On Fri, Jan 31, 2020 at 12:15:37PM +0000, Vedran Čačić wrote:
>
> Vedran Čačić <vedgar@gmail.com> added the comment:
>
> is_prime that's always correct is probably not the right thing to go into math. Besides, now we have isqrt, it's just
>
> n>1 and n&1 and all(n%d for d in range(3,isqrt(n)+1,2))
>
> -- yes, it's damn slow, but so is everything else you want to be absolutely correct. :-]
Lots of things are fast and still absolutely correct.
And I think that you probably are underestimating just how slow trial
division is for testing primes. I can imagine you've probably tested it
on "large numbers" like a trillion-trillion (1e18) and thought that's
acceptably fast. Try it on numbers like this:
P = int('29674495668685510550154174642905332730771991'
'79985304335099507553127683875317177019959423'
'8596428121188033664754218345562493168782883')
Q = P*(313*(P-1)+1)*(353*(P-1)+1)
Q is a 397 digit Carmichael Number. Its smallest factor is P, which has
131 digits. If your computer is fast enough to perform a thousand
trillion (1e15) divisions per second, your trial division will take more
than 3e107 years to complete. That's 10 million trillion trillion
trillion trillion trillion trillion trillion trillion trillion times
longer than the universe has existed.
In a practical sense, your algorithm is never going to terminate. The
sun will burn out and die first.
Upgrading your CPU is not going to help.
My old and slow PC can prove that Q is a composite number, using pure
Python, in less than six seconds. And I'm sure that a better programmer
than me would be able to shave off some of that time.
> is_probable_prime is another matter, but there is an enormous amount
> of bikeshedding about the API of that one.
What is there to bikeshed about the API?
The API should be a function that takes a single integer, and returns
False if that number is certainly composite[1] otherwise True.
I will argue that any other details -- including whether it is
probabilistic or not -- are *quality of implementation* issues and not
part of the API.
For the same reason, the name should be just "is_prime" (or "isprime")
and not disturb naive users by calling it "probably prime".
Experts will read the documentation and/or the source code, and everyone
else can happily ignore the microscopic[2] chance of a false positive
with really huge numbers. (Sometimes ignorance really is bliss.)
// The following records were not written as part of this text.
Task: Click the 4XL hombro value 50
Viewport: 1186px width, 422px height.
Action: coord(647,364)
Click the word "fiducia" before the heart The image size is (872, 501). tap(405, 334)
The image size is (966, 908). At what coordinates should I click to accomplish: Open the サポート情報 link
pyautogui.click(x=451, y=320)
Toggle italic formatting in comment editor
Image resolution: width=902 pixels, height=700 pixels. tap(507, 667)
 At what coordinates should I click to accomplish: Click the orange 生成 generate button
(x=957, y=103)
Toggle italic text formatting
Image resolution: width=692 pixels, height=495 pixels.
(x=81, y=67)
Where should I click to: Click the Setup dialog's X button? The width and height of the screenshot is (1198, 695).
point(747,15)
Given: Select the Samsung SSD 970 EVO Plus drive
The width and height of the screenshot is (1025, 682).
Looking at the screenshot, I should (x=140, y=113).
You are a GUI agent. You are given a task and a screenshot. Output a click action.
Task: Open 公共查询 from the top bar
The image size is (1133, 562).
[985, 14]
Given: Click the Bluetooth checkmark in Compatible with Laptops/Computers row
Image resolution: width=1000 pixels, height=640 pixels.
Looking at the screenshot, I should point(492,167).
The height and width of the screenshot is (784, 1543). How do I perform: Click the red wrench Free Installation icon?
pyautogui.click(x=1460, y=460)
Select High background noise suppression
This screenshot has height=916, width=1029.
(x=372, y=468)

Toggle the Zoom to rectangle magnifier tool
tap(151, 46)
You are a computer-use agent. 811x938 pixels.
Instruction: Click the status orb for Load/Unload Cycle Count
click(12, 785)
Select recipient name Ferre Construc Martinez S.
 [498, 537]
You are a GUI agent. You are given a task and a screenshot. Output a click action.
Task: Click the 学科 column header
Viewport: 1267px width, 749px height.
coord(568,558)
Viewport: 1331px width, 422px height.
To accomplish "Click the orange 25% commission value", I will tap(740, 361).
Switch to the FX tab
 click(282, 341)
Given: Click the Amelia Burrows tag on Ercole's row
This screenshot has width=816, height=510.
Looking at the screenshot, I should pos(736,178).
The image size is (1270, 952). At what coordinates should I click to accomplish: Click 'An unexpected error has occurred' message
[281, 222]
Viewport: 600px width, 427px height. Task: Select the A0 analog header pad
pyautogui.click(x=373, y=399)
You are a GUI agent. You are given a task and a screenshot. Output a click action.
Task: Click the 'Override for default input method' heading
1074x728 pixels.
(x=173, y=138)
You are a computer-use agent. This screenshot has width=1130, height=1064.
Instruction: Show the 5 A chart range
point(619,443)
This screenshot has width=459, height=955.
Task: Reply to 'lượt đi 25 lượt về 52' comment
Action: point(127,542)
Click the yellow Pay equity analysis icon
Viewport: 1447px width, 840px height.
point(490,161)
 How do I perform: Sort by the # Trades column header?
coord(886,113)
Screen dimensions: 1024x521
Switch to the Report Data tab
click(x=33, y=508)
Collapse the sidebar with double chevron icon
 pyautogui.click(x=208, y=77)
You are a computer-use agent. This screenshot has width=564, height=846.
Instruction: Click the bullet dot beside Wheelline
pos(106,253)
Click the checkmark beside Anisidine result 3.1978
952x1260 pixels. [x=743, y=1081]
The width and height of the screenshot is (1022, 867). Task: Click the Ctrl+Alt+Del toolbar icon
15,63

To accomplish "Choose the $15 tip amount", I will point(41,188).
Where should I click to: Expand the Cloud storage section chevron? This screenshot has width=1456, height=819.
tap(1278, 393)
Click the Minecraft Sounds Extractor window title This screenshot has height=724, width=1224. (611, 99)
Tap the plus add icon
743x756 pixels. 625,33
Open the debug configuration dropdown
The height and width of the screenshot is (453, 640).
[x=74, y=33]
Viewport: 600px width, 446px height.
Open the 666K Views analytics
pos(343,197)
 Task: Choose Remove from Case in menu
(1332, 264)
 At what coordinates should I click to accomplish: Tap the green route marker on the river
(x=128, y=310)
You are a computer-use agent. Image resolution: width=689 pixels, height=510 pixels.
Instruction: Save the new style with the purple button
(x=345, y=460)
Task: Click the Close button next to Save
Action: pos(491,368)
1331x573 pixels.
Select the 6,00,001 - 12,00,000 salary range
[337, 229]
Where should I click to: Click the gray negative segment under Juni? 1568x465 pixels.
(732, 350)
We can argue on technical grounds just what the implementation should
be, but that's not part of the API, and the implementation could change:
- Miller-Rabin, or Baillie–PSW, or AKS, or something else;
- whether probabilistic or deterministic;
- what error rate (if any) we are willing to accept;
etc.
If we choose the fast, simple Miller-Rabin test, with just 30 random
iterations the error rate is less than approximately one in a trillion
trillion. If we tested a million numbers ever second, it would take over
18,000 years (on average) to find one false positive.
If that isn't good enough, increase the number of iterations to 50, in
which case you would expect one false positive every 20,000 trillion
years.
In comparison, it is estimated that cosmic rays cause memory bit
flips as often one error per 4GB of RAM per day. This probabilistic
algorithm is more reliable than your determinstic computer.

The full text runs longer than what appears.